Again, I told him this all felt incredibly unlikely but I agreed it was possible, so for the sake of argument I went with it.

“Now Scott, imagine it is ten years from now and I am on the airplane flying toward you. I am drinking too much because I am ashamed to meet you and tell you how my life has fallen apart. I consider lying to you.”  He looks down, as though he feels shame. It actually affects me.

“And to make matters worse, I look across the aisle of the airplane and just one row ahead of me sits The Fishman. He is smiling and happy as he looks through photos of my children.”

“Now he is elated with joy, while I am hostile and defeated. So the real question is, when the doors to the Customs Area opens and The Fishman and I walk out with our luggage in our hands, which one of us will you embrace as your friend?”

357 Relax and Succeed - I believe that we are all transient

Ka-pow. I was thunderstruck. I suddenly understood the bucket in the river analogy. He was talking about how we’re not a person or a name. We’re a fluid identity that builds itself based on its beliefs about its experiences.
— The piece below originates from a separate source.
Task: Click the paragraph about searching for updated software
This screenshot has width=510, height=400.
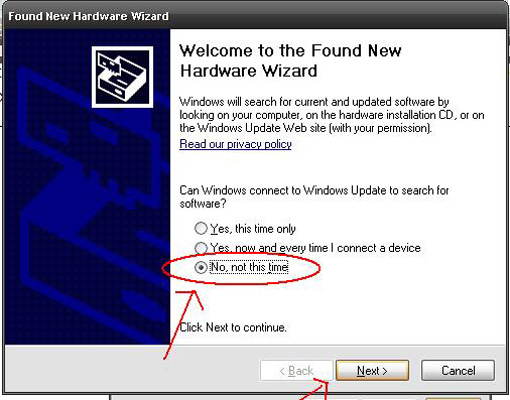Action: (x=332, y=115)
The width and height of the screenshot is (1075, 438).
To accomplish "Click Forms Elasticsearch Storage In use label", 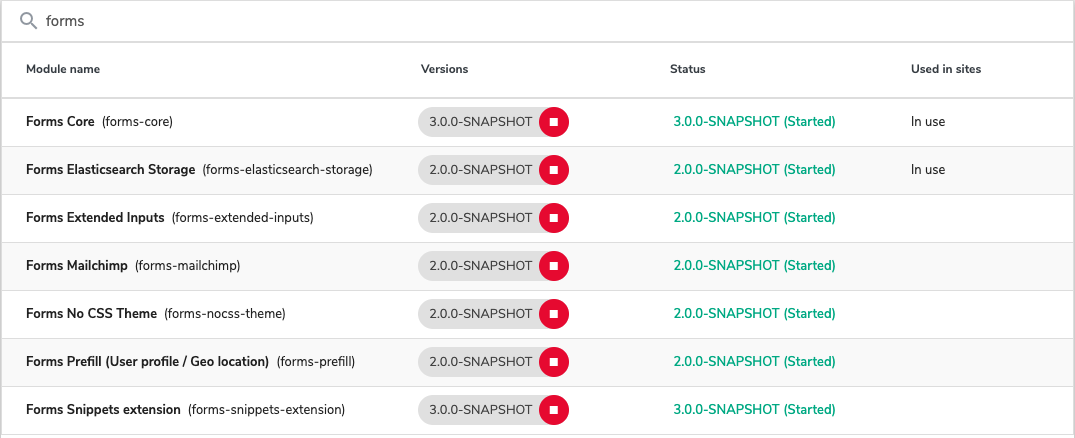I will click(x=927, y=170).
I realized our ego’s don’t like people, they just approve of how some of them think. My soul could like anyone, but I’m only willing to like the ones that think pretty much like me. So everyone –even The Fishman– always existed in a perpetual state of being a potential friend. The world had just gotten better.

It was humbling and expansive all at once. And I hope it’s been a similar experience for you just reading this. Because this is is what identity is all about. We are made of our beliefs, and we make others of our beliefs too. Change those and we change the ourselves and everyone else around us.

Our identity is whatever we choose it to be. It’s just that most people make that choice unconsciously because they don’t realize it’s made out of changeable thoughts.

Do like The Fishman. Decide to become someone you would enjoy being. Don’t wait for some change to come over you, create that change by enacting the person you truly want to be. That’s all your identity ever was anyway —it’s a role we choose to play each day.

Make that role conscious. Trade your script in for an improv stage. Trade repetition and predictability for excitement and joy. Don’t wonder if you can be that person, use that same creative energy to just be them.

Have yourself a wonderful day of testing the flexibility of who you are. Enjoy.